Basilia City: Has the Court of Appeals Contradicted Syrian Law?

The Court of Appeals in Damascus has rejected hundreds of cases that were submitted to challenge rulings issued by the Dispute Resolution Committee (DRC), which handles conflicts and objections related to real estate properties in Damascus’s second development zone, known as Basilia City.

A human rights source in Damascus with knowledge of the situation told The Syria Report that the court rejected about 600 appeals, because they had been submitted after the deadline set by the Damascus governorate to contest rulings. Rejections in these cases are considered final and may not be appealed. Meanwhile, the court is still considering thousands of appeals against the committee’s rulings, which were submitted before the deadline.

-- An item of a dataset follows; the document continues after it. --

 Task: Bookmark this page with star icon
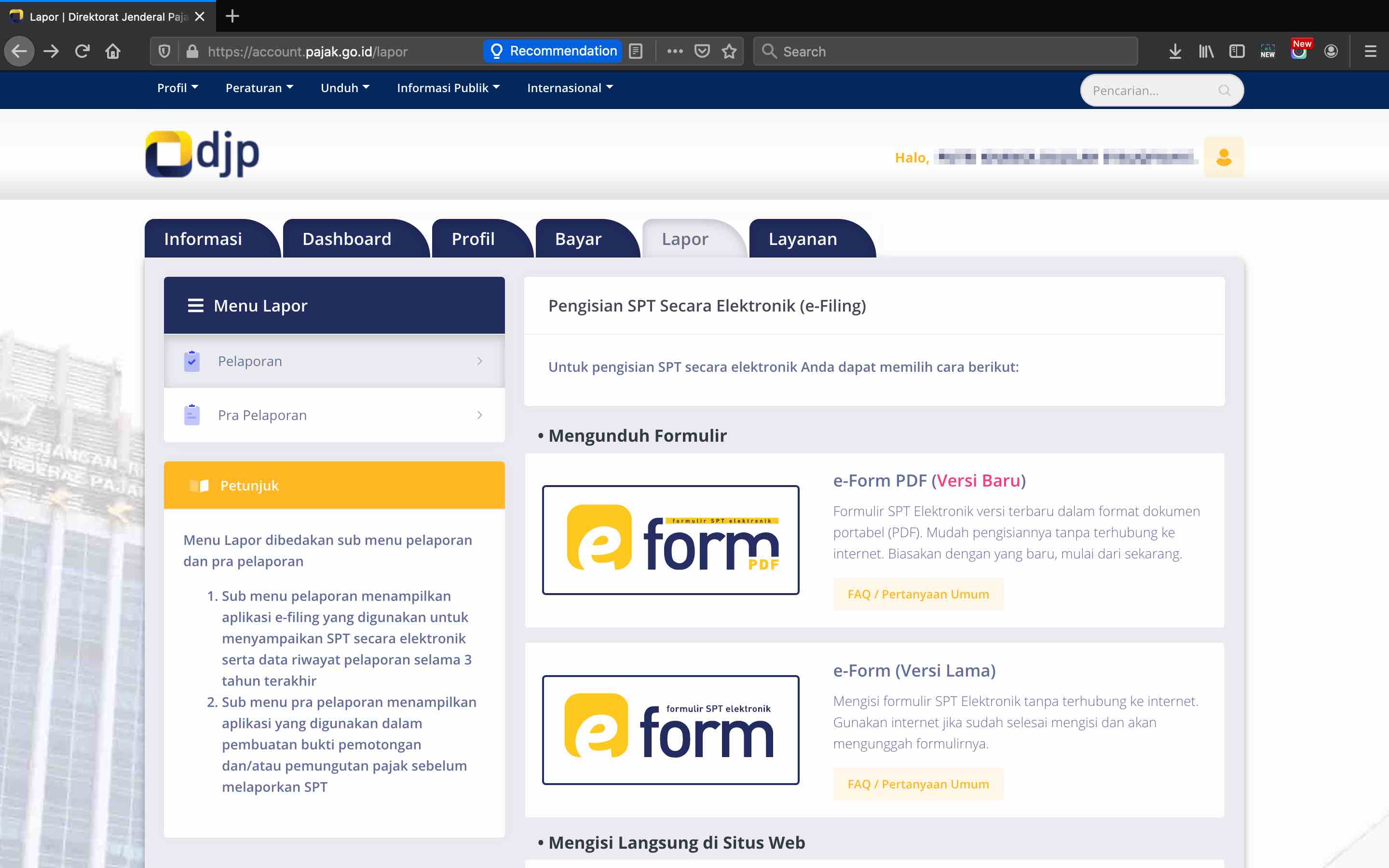click(729, 51)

Legislative Decree No. 66 of 2012stipulated the creation of two development zones in Damascus. The first, at 214 hectares of land, is located southeast of Mazzeh and is known as Marota City. The second, located south of the Southern Ring highway, consists of the Mazzeh, Kafr Sousseh, Qanawat Basatin, Darayya, and Qadam real estate areas and is known as Basilia City. It takes up about 900 hectares of land.

Under Article 14 of Decree No. 66, the DRC was formed by the Damascus governorate after rights holders submitted their real estate or ownership rights cases. The committee has a judicial jurisdiction. It is tasked with examining all objections and claims of ownership or real estate disputes within the development zone. All similar cases in the area that have not reached a final judgment before a court are referred to this committee.

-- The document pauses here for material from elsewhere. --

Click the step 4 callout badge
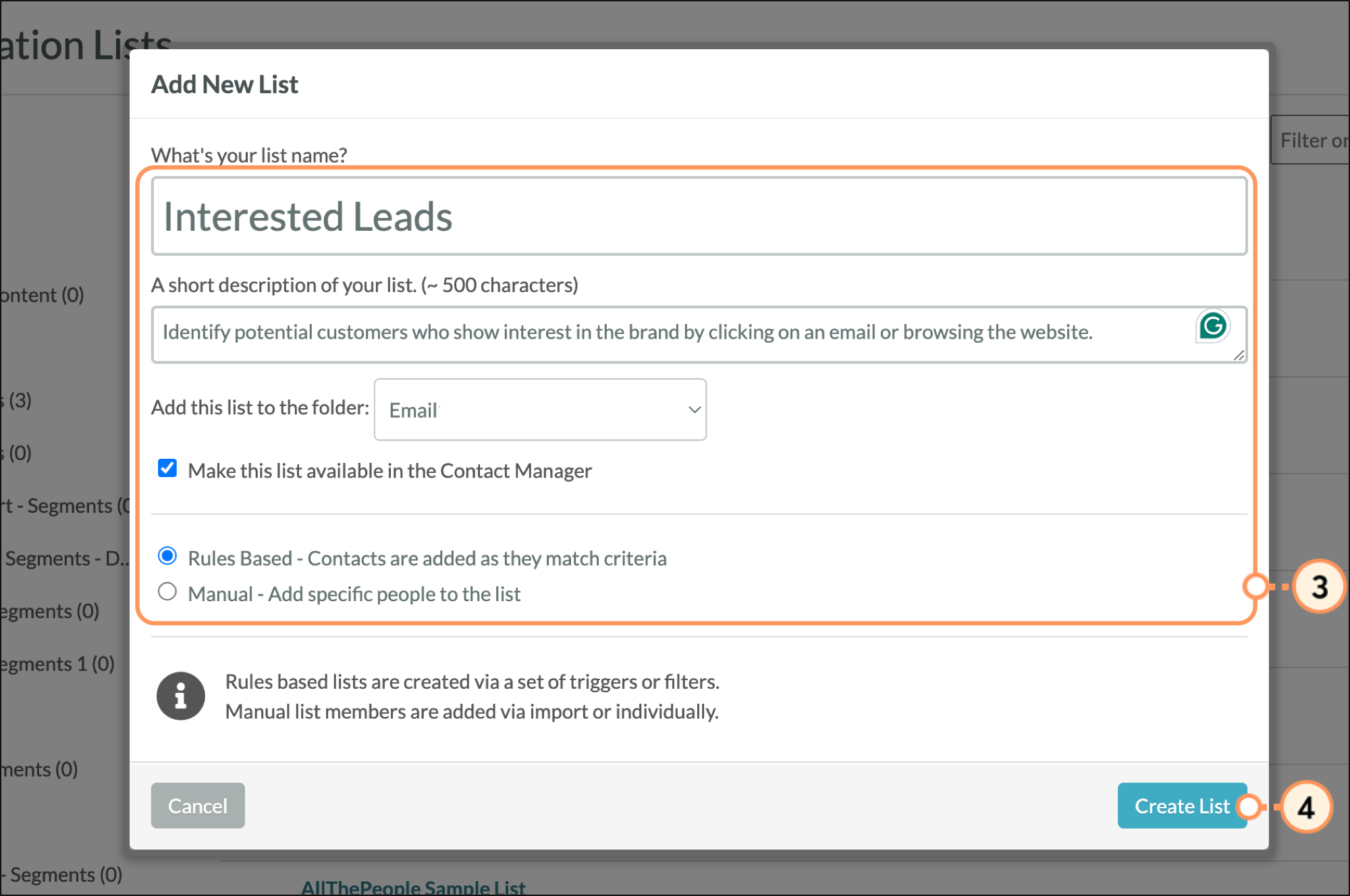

Article 15 gave the governor of Damascus the power to form one or more DRC. The bodies are headed by a judge with the rank of advisor, appointed by the Minister of Justice. Members of the DRC would include representatives from Cadastral Affairs and from the Damascus governorate. Under Article 17, “the decisions of the committee are subject to appeal before the Court of Appeals in Damascus under the rules and deadlines followed in appealing the decisions of the urgent matters judge. The Court of Appeals reaches its final decision in its study room.

On January 12, 2021, the Damascus governorate announced that the DRC in the Basilia City had finished its work. It called on real estate case claimants to visit the headquarters of the Decree No. 66 Enforcement Directorate, in order to receive certified copies of the decision issued by the committees.

A human rights source told The Syria Report that the Decree No. 66 Enforcement Directorate, which falls under the Damascus governorate, has kept all of the rulings issued by the DRC, and has not informed the rights holders of the results. The directorate has accumulated thousands of such rulings over the past several years. When the DRC’s work in Basilia City was declared finished in early 2021, the directorate announced all its rulings in one wave, giving rights holders only five days to review and object to them.

From some comments made by rights holders, it appears that this course of action by the Damascus governorate violates the legal principle of informing. It is the Law of Court Principles that determines the time period of objecting to rulings made by the DRC, not the Damascus governorate or the Decree No. 66 Enforcement Directorate. That said, Article 18 of Decree No. 66 explicitly stated that the DRC was exempt from adhering to the rules and deadlines laid out in the Law of Court Principles.

It appears that the conflict between laws has only increased the issue of the DRC’s powers. Law No. 42 of 2018 amended Article 14 of Decree No. 66, giving the committee authority to consider all objections, whether they were made within the previously determined deadline or not. This measure appears to contradict the Court of Appeals’ rejection of objections made after the deadline set by the Damascus governorate. Law No. 42 stated: “Rights holders who did not submit their objections before the DRC have the right to claim them before the Ordinary Judiciary upon completion of the work of the judiciary committees stipulated in the text of this law”.